The group said these issuances consist of $1.85bn 3.06 percent notes due in 2031, €1bn (R17bn) 1.29 percent notes due in 2029 and €850 million 1.99 percent notes due in 2033.

The group said the current favourable market backdrop enabled Prosus to extend its debt maturity profile as part of a refinancing of its existing debt.

“The purpose of the offerings is to raise proceeds for general corporate purposes, including debt refinancing, which may take the form of redemptions, repayments at maturity, tender offers, repurchases or other transactions,” the group said.

Prosus expected this financing to be ratings neutral and it remained committed to an investment grade credit rating, as its management believed this to be important in providing the group with debt capital market access at attractive rates, it said. The offerings were expected to close on July 13.

Prosus has made applications to the Irish Stock Exchange plc, trading as Euronext Dublin, for the bonds to be admitted to listing on the official list and traded on the global exchange market of Euronext Dublin.

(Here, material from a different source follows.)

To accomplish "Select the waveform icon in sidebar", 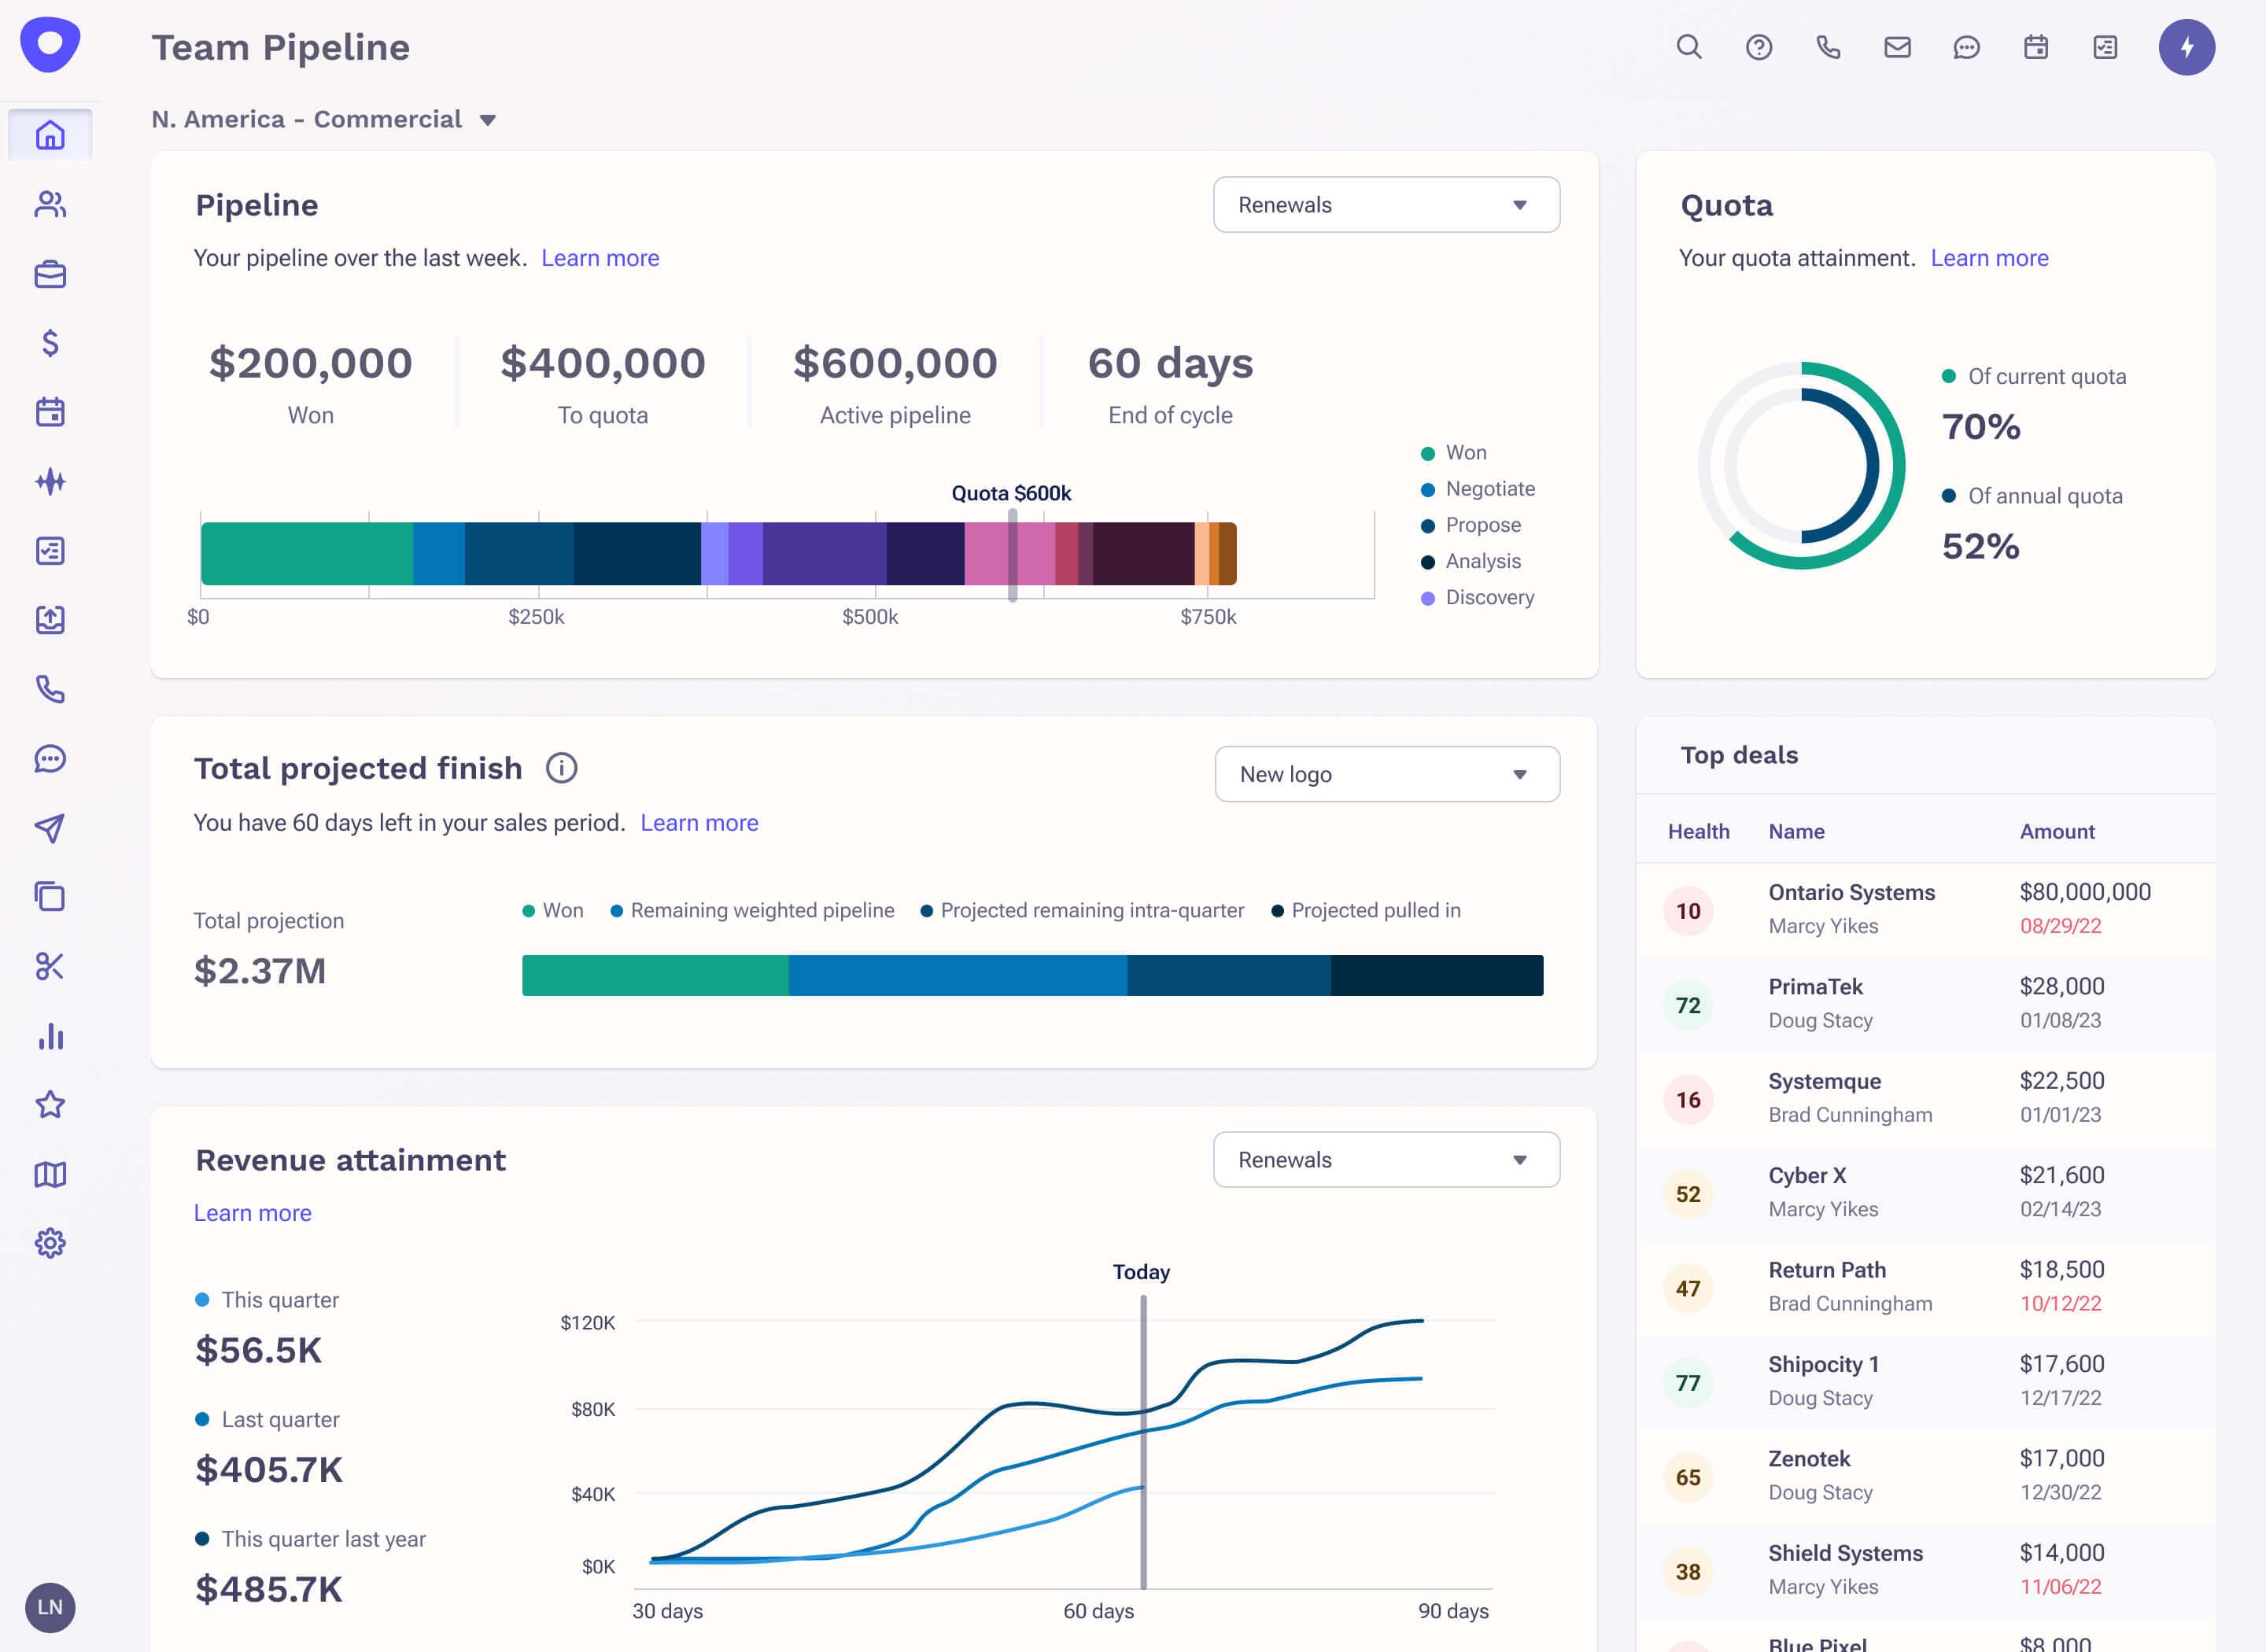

Prosus, which was spun off from Naspers in 2019, has been investing in companies with growth potential around the globe.

In May Prosus and Naspers announced a share swop deal in another step in the long journey of narrowing the discount that they trade at relative to the value of their shareholding in Chinese tech giant Tencent.

Prosus was set to acquire 45.4 percent of Naspers N shares in exchange for newly issued Prosus N shares in an attempt to close the gap between the underlying value of its assets and market value. The groups expected the transaction to be implemented in the third quarter.

Vaughan Henkel, the head of equity research at PSG Wealth, said both Prosus and Naspers shares have been under pressure since their last report in December, partly due to management’s proposal for Prosus to acquire part of Naspers.

“The underperformance to Tencent has resulted in a widening of the discount

to NAV. While these discounts to NAV seem attractive at face value, it must be viewed considering the pending cross-holding transaction where Prosus will acquire 45.4 percent of Naspers, bringing their stake to 49 percent,” Henkel said.

He added that, if approved and implemented, they think the transaction would be difficult to reverse and would fail to reduce the discount.

Prosus’s share price dropped 3.81 percent to close at R1 299.25 on the JSE yesterday.